Given passage:
For Whom 1940 Tolls [1940 Week]

It’s 1940 week! Can you tell I’m excited? I am always looking forward to theme weeks in general because they provide a clear structure for me and they force me (well, by my wish) to post seven posts a week. Which is much easier when you can follow a clear guideline or a theme to build around. I’d do more theme weeks, if there were more popular. Anyway, on top of all of that this is finally an “old” theme week, something not just beyond what I actually experienced (everything back to the 80s) or even beyond what I know a lot about (the 60s and 70s). I don’t know much about this year or even decade, which makes this all the more interesting and exciting to me. Let’s get to it, shall we? (as they said in 1940, I guess).

News

As it’s 1940, World War II naturally plays an important role when it comes to news and events. The Soviet Union fights against Finland until they find peace. The Katyn massacre occurs, in which the Soviet Union orders the execution of about 22,000 Polish people. For the first time an African-American wins an Oscar and another is put on a post stamp. Germany invades Denmark and Norway. Winston Churchill becomes Prime Minister of the UK, after Neville Chamberlain resigned. Germany invades Belgium, the Netherlands and Luxembourg. The first McDonald’s opens. The concentration camp of Auschwitz-Birkenau is opened. Germany takes Paris. The Soviet Union occupies Lithuania, Estonia and Latvia. The Battle of Britain begins. Germany bombs London for 57 days, the Blitz. Hungary commits two massacres in Romania, killing over 200. Italy invades Greece. Franklin D. Roosevelt becomes the only U.S. president elected for a third term. Marcus Garvey, Paul Klee, Leon Trotsky, Neville Chamberlain and F. Scott Fitzgerald die.

Well, there is really not much beside WWII and overall this seems like a really dark year. I really wonder how people must have felt back then, with Germany invading country after country and the whole world really going at war more and more. No Nobel Prizes, no Olympics, major cities taken over or bombed, Eastern Europe slowly going to hell, no real hope anywhere.

Provided data:
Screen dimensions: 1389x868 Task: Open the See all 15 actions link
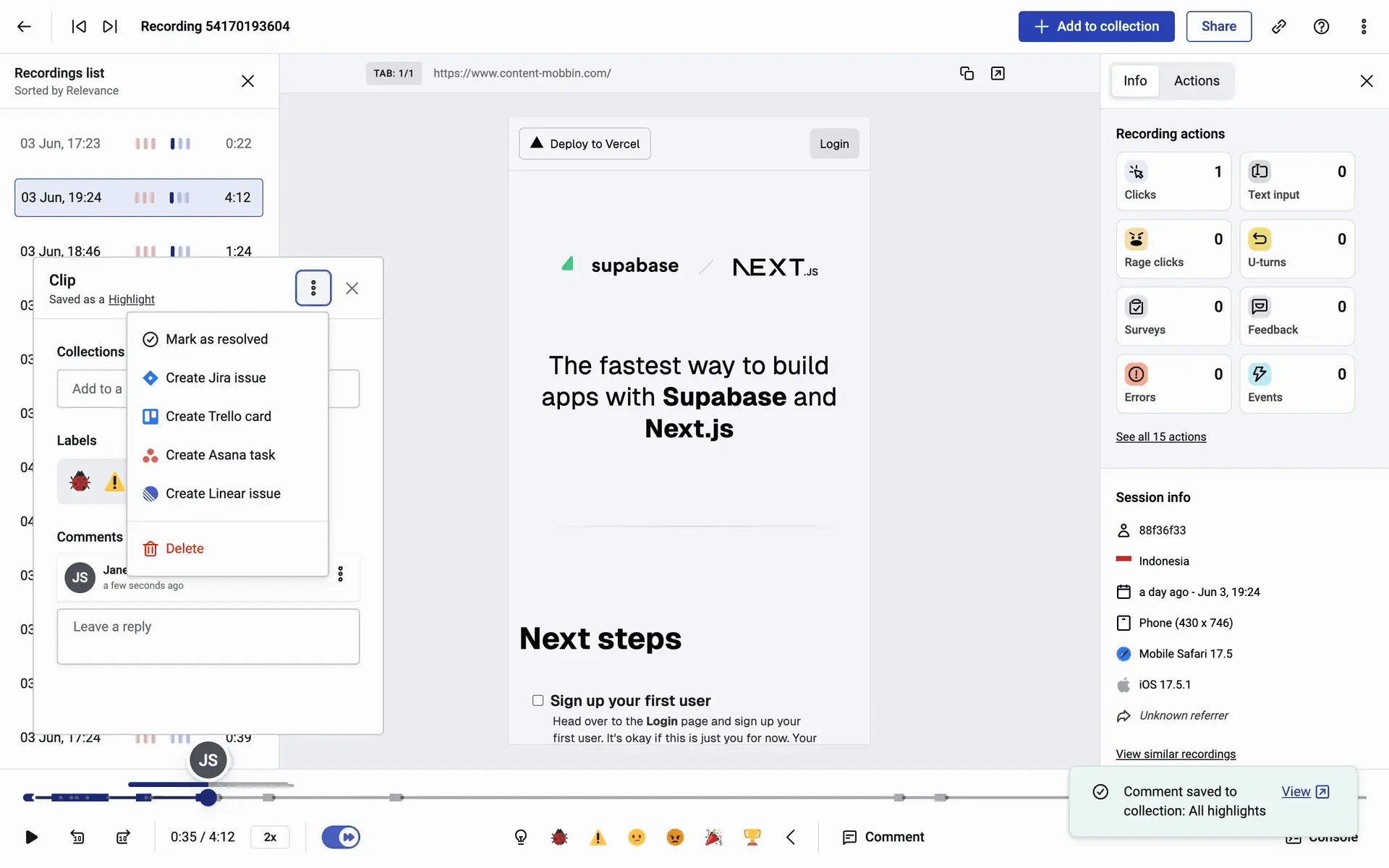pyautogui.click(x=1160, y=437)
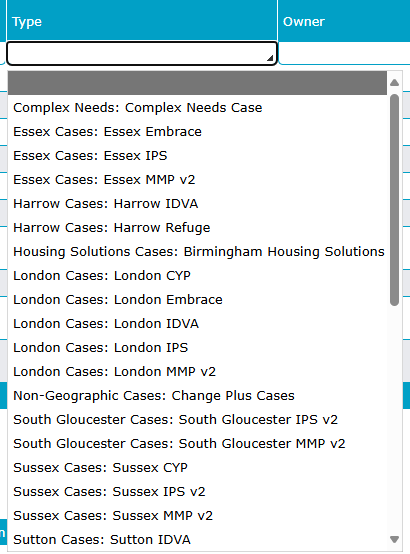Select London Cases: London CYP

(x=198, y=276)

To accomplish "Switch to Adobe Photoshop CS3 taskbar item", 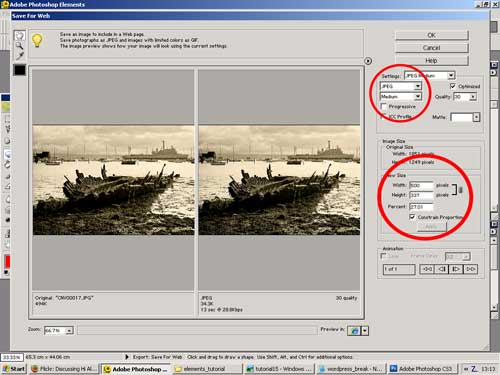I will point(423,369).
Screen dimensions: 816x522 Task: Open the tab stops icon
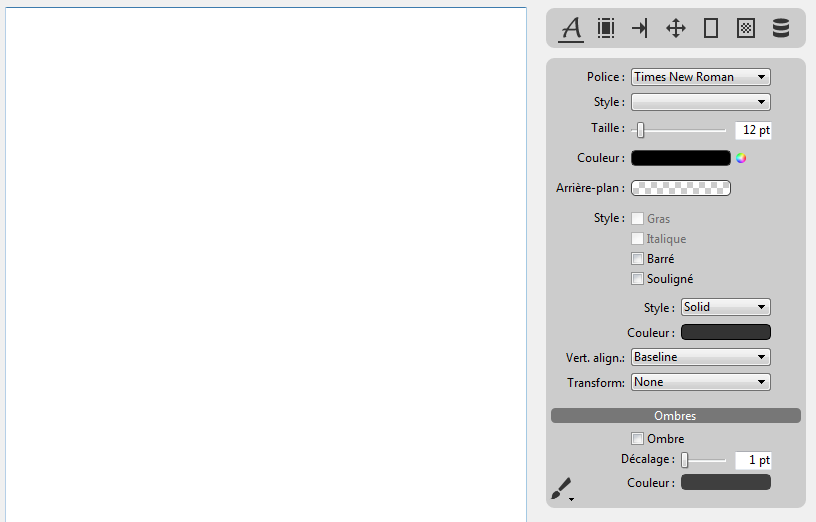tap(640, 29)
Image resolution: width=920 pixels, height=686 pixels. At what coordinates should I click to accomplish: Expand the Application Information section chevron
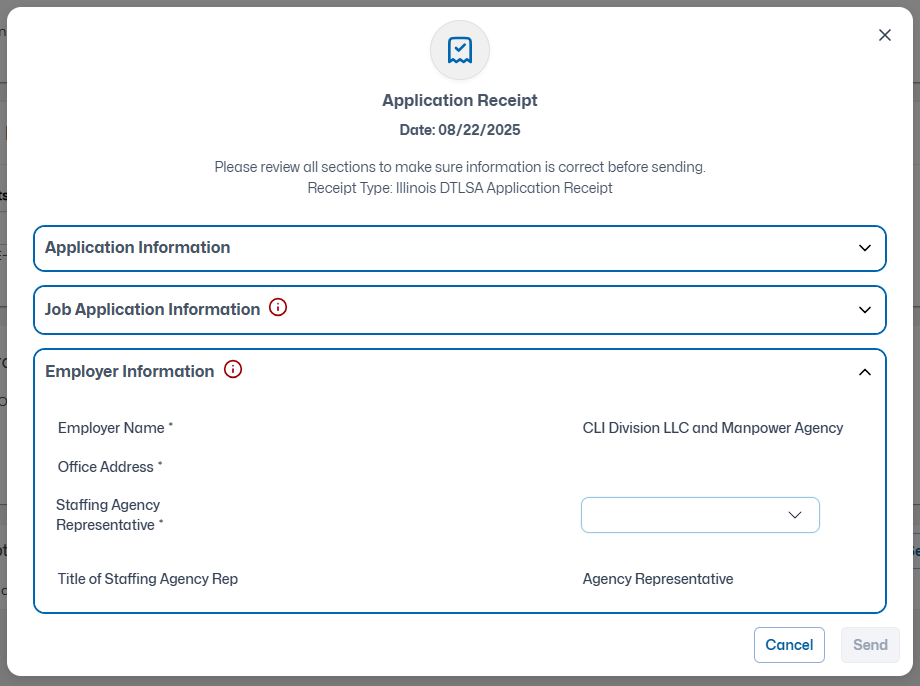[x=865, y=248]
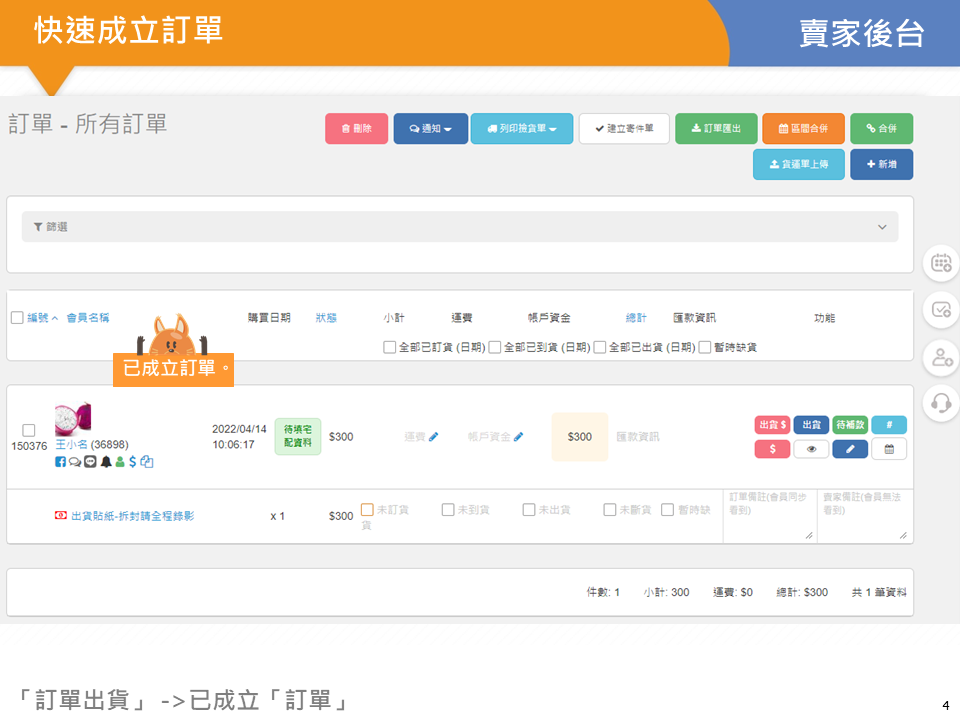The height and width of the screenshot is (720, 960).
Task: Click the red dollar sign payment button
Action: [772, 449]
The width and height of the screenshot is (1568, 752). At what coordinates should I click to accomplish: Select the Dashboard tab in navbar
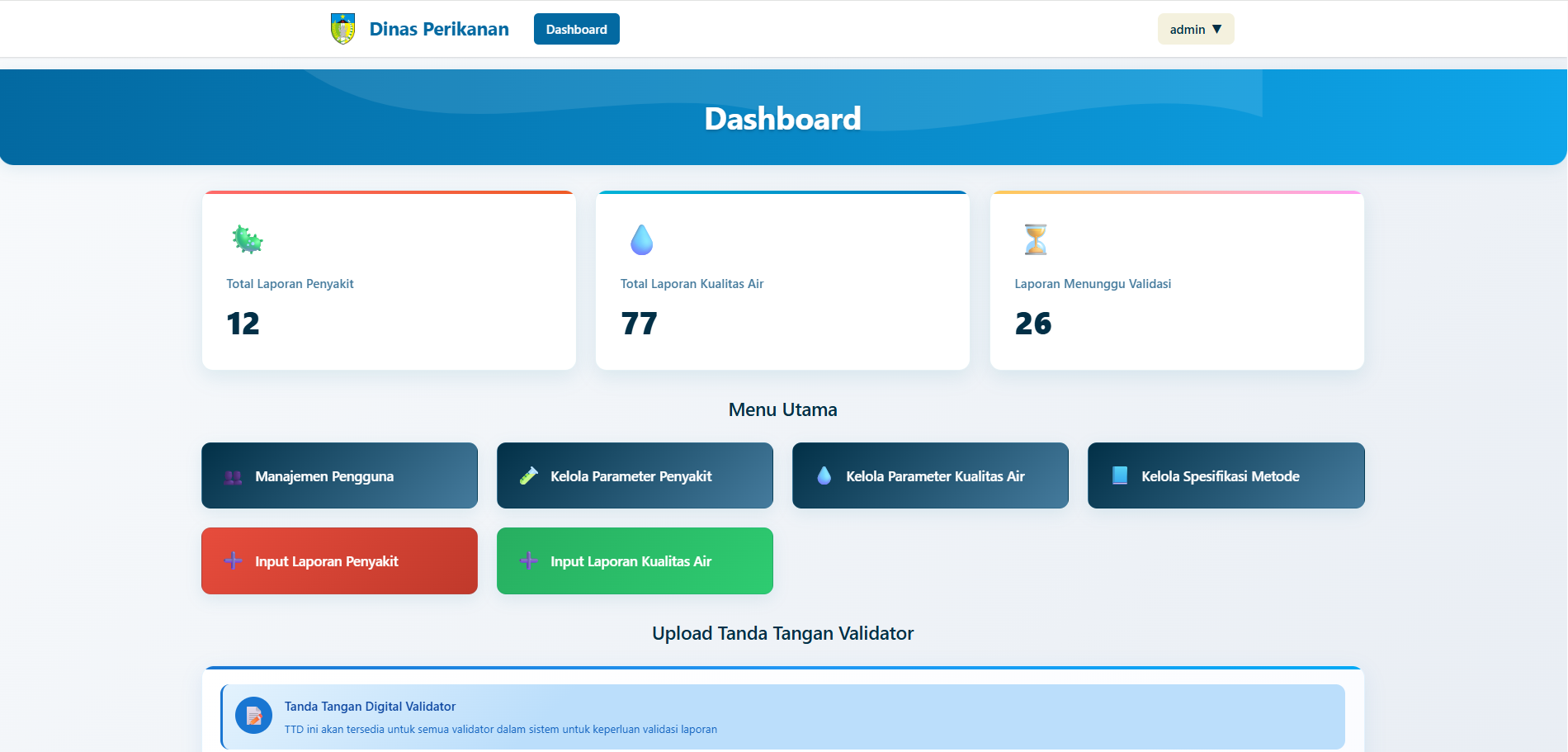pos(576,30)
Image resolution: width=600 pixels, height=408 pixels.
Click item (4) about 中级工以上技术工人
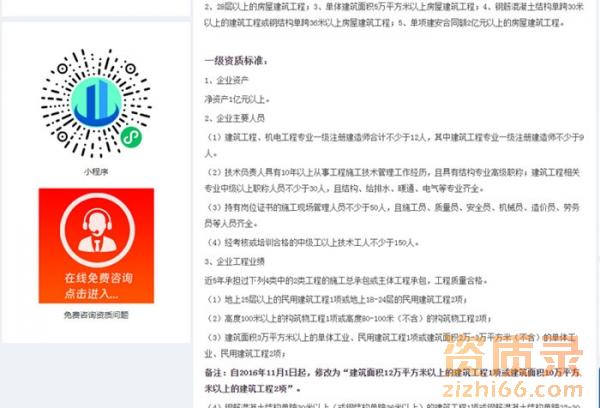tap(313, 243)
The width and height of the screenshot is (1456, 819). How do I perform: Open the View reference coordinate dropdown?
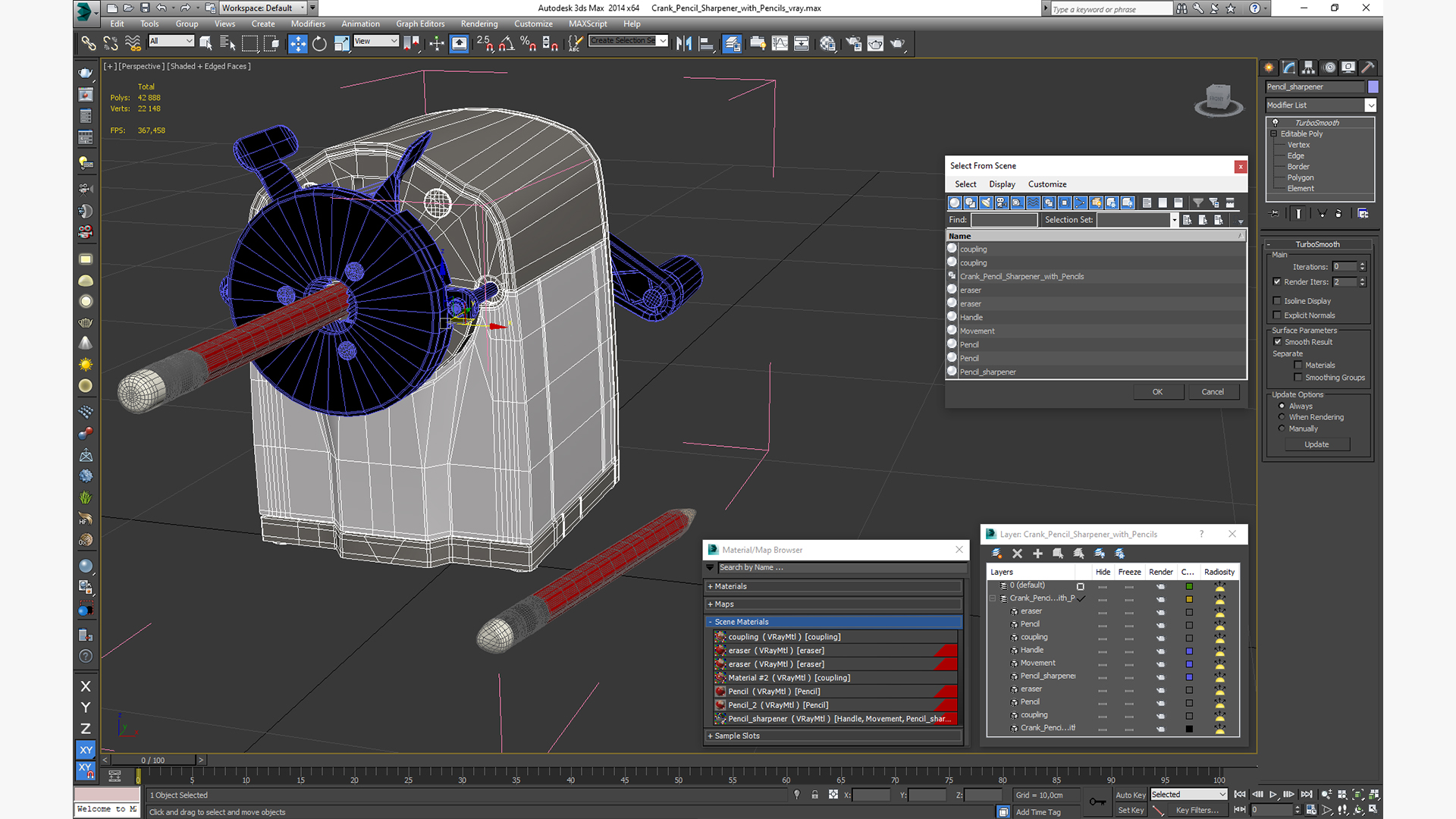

Objectives:
#1 According to the 1940 week post, for how many days does Germany bomb London?
#2 Rewrite the 1940 week post from "It’s 1940 week!" up to and including "1940, I guess).", updating "seven posts" to "daily posts".
The records are separate material and have no connection to the 1940 week post.

Task answers:
#1 Germany bombs London for 57 days, in what is called the Blitz.

#2
It’s 1940 week! Can you tell I’m excited? I am always looking forward to theme weeks in general because they provide a clear structure for me and they force me (well, by my wish) to post daily posts a week. Which is much easier when you can follow a clear guideline or a theme to build around. I’d do more theme weeks, if there were more popular. Anyway, on top of all of that this is finally an “old” theme week, something not just beyond what I actually experienced (everything back to the 80s) or even beyond what I know a lot about (the 60s and 70s). I don’t know much about this year or even decade, which makes this all the more interesting and exciting to me. Let’s get to it, shall we? (as they said in 1940, I guess).